In the context of data protection regulations like GDPR you might need to mask data fields, especially when you hand over log data to third parties. This plugin can replace all occurrences of the original field values with maskValuesString
. To mask the field values any other field, simply add a list of field names in maskValuesInFields
(see example below).
Configuration¶
Add the following 'outputFilter' section to the Logagent configuration file. Note that you can use the plugin with multiple configurations for different event sources.
# tail web server logs
input:
files:
- '/var/log/*/access_log'
# log agent parses web server logs out of the box ...
# output filter to remove client_ip and user field in web server logs
outputFilter:
remove-fields:
module: remove-fields
# JS regular expression to match log source name
matchSource: !!js/regexp .*
fields:
- user
- client_ip
# json-path expressions are supported for nested fields
# See: https://jsonpath.com/ online evaluator
# - /request/header
# - ../body
Masking strings matching removed fields' values¶
Additionally, use the maskValuesString
directive to mask strings from removed fields' values in fields specified in the maskValuesInFields
directive:
# tail web server logs
input:
files:
- '/var/log/*/access_log'
# log agent parses web server logs out of the box ...
# output filter to remove client_ip and user field in web server logs
outputFilter:
remove-fields:
module: remove-fields
# JS regular expression to match log source name
matchSource: !!js/regexp .*
fields:
- user
- client_ip
# json-path expressions are supported for nested fields
# See: https://jsonpath.com/ online evaluator
# - /request/header
# - ../body
# List of fields where the values from removed fields should be replaced with maskValuesString
maskValuesInFields:
- message
- path
# String to replace masked values from removed fields
maskValuesString: "ANONYMIZED-DATA"
For example:
Assume an event where the a credit card number appears twice:
{
message: "Credit Card No 12345",
credit_card: "12345"
}
{
message: "Credit Card No 12345",
}
The problem here is that even thought the credit_card
field was removed, the credit card number from the credit_card
field renamed exposed in the message
field. To solve this problem we use maskValuesInFields
along with maskValuesString
directives:
maskValuesInFields
- message
the result is
{
message: "Credit Card No ANONYMIZED-DATA",
}
credit_card
was replaced in the message
field, thus preventing the transmission of sensitive data.
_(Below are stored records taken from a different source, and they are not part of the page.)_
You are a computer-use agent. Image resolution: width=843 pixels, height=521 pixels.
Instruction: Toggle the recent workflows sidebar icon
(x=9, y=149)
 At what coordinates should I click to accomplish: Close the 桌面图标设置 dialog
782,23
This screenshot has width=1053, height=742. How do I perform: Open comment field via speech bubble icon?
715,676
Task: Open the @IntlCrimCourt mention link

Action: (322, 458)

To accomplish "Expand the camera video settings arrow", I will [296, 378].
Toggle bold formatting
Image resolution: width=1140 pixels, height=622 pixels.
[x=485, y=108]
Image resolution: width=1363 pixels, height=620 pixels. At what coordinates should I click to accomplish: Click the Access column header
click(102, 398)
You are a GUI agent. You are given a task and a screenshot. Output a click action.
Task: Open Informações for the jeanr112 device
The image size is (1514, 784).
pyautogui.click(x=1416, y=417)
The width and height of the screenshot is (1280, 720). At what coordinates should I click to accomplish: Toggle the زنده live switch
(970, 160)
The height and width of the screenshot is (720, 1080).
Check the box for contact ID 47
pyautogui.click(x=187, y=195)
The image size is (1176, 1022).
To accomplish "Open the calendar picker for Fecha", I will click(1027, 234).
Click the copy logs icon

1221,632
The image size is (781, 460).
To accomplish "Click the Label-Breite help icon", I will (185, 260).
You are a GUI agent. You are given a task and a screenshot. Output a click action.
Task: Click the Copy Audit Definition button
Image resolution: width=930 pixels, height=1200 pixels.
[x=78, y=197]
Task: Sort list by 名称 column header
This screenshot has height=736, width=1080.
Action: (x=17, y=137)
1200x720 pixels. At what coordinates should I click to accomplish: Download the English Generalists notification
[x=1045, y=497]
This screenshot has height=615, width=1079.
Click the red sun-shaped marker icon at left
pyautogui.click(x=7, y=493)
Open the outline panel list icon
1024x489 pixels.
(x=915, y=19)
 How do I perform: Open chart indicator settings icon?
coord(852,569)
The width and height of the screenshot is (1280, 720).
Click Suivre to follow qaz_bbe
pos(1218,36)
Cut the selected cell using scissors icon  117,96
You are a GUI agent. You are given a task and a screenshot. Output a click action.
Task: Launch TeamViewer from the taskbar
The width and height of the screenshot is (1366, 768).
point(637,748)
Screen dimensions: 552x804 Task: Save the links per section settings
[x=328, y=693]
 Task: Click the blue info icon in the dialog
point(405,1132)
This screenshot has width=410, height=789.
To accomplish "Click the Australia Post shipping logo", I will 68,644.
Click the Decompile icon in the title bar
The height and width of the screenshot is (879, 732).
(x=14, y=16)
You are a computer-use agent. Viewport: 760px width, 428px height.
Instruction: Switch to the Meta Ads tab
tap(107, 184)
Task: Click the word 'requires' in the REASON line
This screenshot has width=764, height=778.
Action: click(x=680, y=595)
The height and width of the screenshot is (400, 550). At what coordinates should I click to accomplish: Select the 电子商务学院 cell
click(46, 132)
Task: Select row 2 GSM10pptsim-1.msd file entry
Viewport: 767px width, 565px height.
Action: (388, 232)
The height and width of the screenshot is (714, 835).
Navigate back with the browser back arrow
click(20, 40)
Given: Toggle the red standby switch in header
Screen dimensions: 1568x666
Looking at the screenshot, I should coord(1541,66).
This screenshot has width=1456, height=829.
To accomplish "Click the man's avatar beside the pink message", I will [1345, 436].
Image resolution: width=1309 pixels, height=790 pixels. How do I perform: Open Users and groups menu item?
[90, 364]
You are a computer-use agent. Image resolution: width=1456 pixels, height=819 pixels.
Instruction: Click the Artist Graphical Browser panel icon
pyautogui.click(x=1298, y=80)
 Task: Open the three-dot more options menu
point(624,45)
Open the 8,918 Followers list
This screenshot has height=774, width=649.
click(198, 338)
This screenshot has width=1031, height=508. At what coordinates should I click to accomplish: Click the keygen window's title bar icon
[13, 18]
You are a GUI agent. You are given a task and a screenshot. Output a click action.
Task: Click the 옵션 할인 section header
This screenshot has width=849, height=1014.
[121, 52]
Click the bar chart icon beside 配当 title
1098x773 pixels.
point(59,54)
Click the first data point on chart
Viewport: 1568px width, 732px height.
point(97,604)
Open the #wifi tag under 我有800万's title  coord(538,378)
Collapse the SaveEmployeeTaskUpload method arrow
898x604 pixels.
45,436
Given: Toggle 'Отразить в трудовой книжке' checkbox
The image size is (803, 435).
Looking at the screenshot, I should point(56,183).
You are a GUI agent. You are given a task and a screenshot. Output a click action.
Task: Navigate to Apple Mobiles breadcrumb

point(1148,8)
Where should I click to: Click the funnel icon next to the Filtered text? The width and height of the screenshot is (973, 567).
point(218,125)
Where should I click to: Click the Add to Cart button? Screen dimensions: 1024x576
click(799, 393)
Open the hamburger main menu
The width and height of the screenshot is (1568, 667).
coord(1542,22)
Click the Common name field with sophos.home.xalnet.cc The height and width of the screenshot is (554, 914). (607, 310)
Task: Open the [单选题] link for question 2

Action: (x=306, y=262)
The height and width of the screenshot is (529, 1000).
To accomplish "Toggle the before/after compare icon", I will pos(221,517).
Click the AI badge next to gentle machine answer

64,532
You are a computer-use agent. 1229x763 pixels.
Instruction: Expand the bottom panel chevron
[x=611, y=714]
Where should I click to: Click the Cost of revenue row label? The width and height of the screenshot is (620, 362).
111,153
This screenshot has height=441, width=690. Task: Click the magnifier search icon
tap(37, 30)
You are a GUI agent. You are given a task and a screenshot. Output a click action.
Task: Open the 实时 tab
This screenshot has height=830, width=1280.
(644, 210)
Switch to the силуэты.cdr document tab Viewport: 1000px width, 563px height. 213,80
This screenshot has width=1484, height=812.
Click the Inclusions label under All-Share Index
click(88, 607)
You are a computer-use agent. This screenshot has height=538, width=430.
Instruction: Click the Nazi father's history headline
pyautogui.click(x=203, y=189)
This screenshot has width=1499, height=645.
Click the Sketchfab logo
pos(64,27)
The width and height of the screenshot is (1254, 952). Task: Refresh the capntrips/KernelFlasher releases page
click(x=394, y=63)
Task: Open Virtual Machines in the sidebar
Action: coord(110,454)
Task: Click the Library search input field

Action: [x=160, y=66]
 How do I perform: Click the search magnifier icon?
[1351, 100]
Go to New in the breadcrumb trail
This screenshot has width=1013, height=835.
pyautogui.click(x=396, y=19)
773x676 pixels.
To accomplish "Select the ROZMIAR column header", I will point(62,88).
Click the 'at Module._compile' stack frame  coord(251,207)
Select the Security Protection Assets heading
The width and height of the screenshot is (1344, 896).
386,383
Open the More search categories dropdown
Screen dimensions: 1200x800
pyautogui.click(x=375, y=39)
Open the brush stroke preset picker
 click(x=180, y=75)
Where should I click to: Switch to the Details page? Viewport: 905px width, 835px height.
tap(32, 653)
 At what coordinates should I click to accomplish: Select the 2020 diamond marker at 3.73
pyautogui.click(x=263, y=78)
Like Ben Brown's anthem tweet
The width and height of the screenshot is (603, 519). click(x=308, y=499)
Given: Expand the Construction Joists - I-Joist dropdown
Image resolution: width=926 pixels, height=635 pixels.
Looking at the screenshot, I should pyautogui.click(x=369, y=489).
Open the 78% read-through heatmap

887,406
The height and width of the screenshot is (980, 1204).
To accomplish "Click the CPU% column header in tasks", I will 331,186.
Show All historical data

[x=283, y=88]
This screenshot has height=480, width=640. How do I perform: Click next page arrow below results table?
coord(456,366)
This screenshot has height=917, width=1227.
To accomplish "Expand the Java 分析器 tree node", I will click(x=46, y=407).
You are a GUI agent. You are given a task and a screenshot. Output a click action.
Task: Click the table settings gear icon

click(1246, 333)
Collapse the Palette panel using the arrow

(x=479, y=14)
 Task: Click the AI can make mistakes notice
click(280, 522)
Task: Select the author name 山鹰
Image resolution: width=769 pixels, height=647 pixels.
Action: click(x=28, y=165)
Run Logagent with your config:
logagent --config logagent-example-config.yml -n httpd --yaml
The output does not contain the fields client_ip
and user
.
Optionally the user
is replaced with "ANONYMIZED-DATA" in the message
and path
field:
logSource: httpd
_type: access_common
remote_id: -
method: GET
path: /user/ANONYMIZED-DATA
message: GET /user/ANONYMIZED-DATA
http_version: HTTP/1.1
status_code: 304
size: 0
@timestamp: Thu Apr 26 2018 22:02:26 GMT+0200 (CEST)